> AIM OF THE EXERCISE: Which lines to output? The line containing "The height and" and every line after it in the data below, each copied exactly.

DATA FOR ANALYSIS below:

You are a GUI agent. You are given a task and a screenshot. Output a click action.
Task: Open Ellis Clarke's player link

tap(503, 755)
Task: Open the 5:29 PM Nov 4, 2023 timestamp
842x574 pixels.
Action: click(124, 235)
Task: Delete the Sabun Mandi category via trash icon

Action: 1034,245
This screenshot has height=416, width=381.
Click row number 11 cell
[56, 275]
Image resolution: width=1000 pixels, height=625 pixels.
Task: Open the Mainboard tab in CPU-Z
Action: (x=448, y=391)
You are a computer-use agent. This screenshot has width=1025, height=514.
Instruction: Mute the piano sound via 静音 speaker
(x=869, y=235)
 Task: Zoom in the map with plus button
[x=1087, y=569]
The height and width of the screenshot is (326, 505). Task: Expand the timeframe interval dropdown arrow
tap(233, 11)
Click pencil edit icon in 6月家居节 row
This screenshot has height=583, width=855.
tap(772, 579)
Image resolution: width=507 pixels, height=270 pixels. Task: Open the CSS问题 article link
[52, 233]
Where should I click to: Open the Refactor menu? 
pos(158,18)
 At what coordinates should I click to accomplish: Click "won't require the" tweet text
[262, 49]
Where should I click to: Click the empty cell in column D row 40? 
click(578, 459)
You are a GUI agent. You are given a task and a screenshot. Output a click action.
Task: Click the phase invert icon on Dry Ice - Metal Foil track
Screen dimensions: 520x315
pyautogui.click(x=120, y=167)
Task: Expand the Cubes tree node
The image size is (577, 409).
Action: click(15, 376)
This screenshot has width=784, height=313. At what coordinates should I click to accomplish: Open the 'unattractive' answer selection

End of DATA FOR ANALYSIS.

> TASK RESULT:
The height and width of the screenshot is (326, 505). Task: Expand the timeframe interval dropdown arrow
tap(233, 11)
Click pencil edit icon in 6月家居节 row
This screenshot has height=583, width=855.
tap(772, 579)
Image resolution: width=507 pixels, height=270 pixels. Task: Open the CSS问题 article link
[52, 233]
Where should I click to: Open the Refactor menu? 
pos(158,18)
 At what coordinates should I click to accomplish: Click "won't require the" tweet text
[262, 49]
Where should I click to: Click the empty cell in column D row 40? 
click(578, 459)
You are a GUI agent. You are given a task and a screenshot. Output a click action.
Task: Click the phase invert icon on Dry Ice - Metal Foil track
Screen dimensions: 520x315
pyautogui.click(x=120, y=167)
Task: Expand the Cubes tree node
The image size is (577, 409).
Action: click(15, 376)
This screenshot has width=784, height=313. At what coordinates should I click to accomplish: Open the 'unattractive' answer selection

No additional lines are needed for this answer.